**Source extract:**
· · · · · · ·
And that pretty much sums up our marriage. We’re two people with very clear ideas about what we want out of life, sometimes those ideas come into conflict, but we really try to take turns and support each other’s dreams. I’m grateful to have been pushed into areas (like motherhood) that I might have put off otherwise and I hope Pierre is grateful to have been pulled into areas (like home ownership) that he might have put off otherwise.

We live in Toronto. It’s home to over 160 neighbourhoods, some as small as a few blocks, and we call the neighbourhood of “Danforth Village” home. It’s slightly east of Greektown and slightly north of The Beach, both tonier neighbourhoods, but I wouldn’t want to live anywhere else in the city. Apparently, a lot of people feel the same way ─ housing prices have jumped huge in the decade that we’ve lived in the area. After renting nearby for a few years, we bought our 800 square foot detached bungalow at the end of 2010 for $380,000 and, without making any changes to the layout or size of the house, we sold it last month for $982,000.

In the past year (since having my daughter), I’ve grown to love my neighbourhood more and more. If you’re reading this, you probably know how difficult it is to stray too far from home with a baby who needs to nap every three hours (more often in the early days!) and eat all.the.time.

Absolutely everything I need is steps from my home ─ a weekly farmers’ market, park with a wading pool, toy store with music and storytime programming, three different library branches, the beach, ravines and trails, two bakeries, a butcher, a larger grocery store and the subway for when I do want to venture to another part of the city.

I found the early days of motherhood to be pretty isolating, but this beautiful and supportive community helped me overcome that feeling. Being able to walk five minutes and reach three different coffee shops or drive five minutes and reach the beach made it so easy to leave the house at least once a day and combat some of that cabin fever.

Shortly after Pierre and I got married, I got hit with a pretty bad case of house lust. We had created a wedding registry and, predictably, received a lot of gifts for our wedding ─ a ten-piece china set and matching teapot, towels that actually matched, a queen-sized mattress ─ and, all of a sudden, our lives felt bigger than our 600 square foot apartment.

At the time, Pierre was working at a gold mine in Suriname in South America. He’d work for a month and then be home for a month. It was hard on our new marriage, but it was even harder on my aspirations to home ownership! 

The Toronto real estate market has reached new levels of crazy in recent years, but even back in 2010, a good house in our neighbourhood was usually snapped up within a week. The only way a house would hang around on the market any longer than that was if there was something wrong with it. Luckily, there was something “wrong” with our house: it was tiny.

It hung around just long enough for me to drag Pierre to see it on the first or second day that he was home in Toronto after a month away. He told me it was much too small for us ─ barely any bigger than the apartment I wanted to move out of ─ and I remember locking myself in our apartment bedroom, clutching the real estate brochure and sobbing. (Trust me, he remembers it, too.)

We ended up putting an offer on a larger home on a busy street ─ three bedrooms, two bathrooms, two storeys ─ but, in 2010, you were still able to put conditions on an offer to buy a home and we had asked for a home inspection. The bigger house had major electrical issues so we backed out of the deal. Our little bungalow was still available and I begged and wheedled and we ended up buying it for $19,000 under the asking price. At the time, no one else wanted it but us (well, but me, my husband wasn’t very excited about it).
· · · · · · ·
**Extracted records:**
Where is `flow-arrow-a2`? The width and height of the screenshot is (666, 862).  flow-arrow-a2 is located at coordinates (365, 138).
· · · · · · ·
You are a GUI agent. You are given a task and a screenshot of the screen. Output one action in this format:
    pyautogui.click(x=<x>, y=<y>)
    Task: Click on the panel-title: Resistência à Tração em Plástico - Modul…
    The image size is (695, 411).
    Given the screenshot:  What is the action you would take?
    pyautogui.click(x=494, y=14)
· · · · · · ·
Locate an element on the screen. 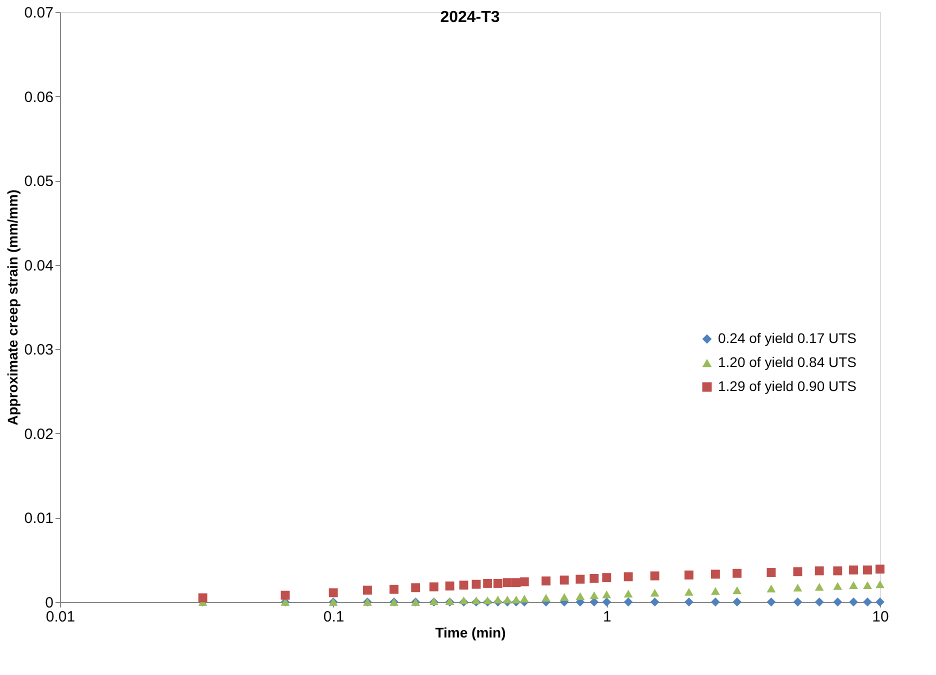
· · · · · · ·
**Exercise brief:**
Summarize the essay about home ownership in exactly three sentences. Rely only on the essay about home ownership for what comes next.

**Exercise response:**
The writer describes a marriage in which two people with clear, sometimes conflicting ideas take turns supporting each other's dreams, and lives with husband Pierre in Toronto's Danforth Village, where housing prices have jumped in the decade they have lived there. Since having a daughter, the writer has grown to love the neighborhood more and more, because everything needed is steps from home and the supportive community helped overcome the isolation of early motherhood. In 2010, while Pierre was working at a gold mine in Suriname, the writer wanted a small bungalow that Pierre considered much too small; after an inspection of a larger home revealed major electrical issues, they bought the bungalow for $19,000 under the asking price, paying $380,000, and sold it last month for $982,000.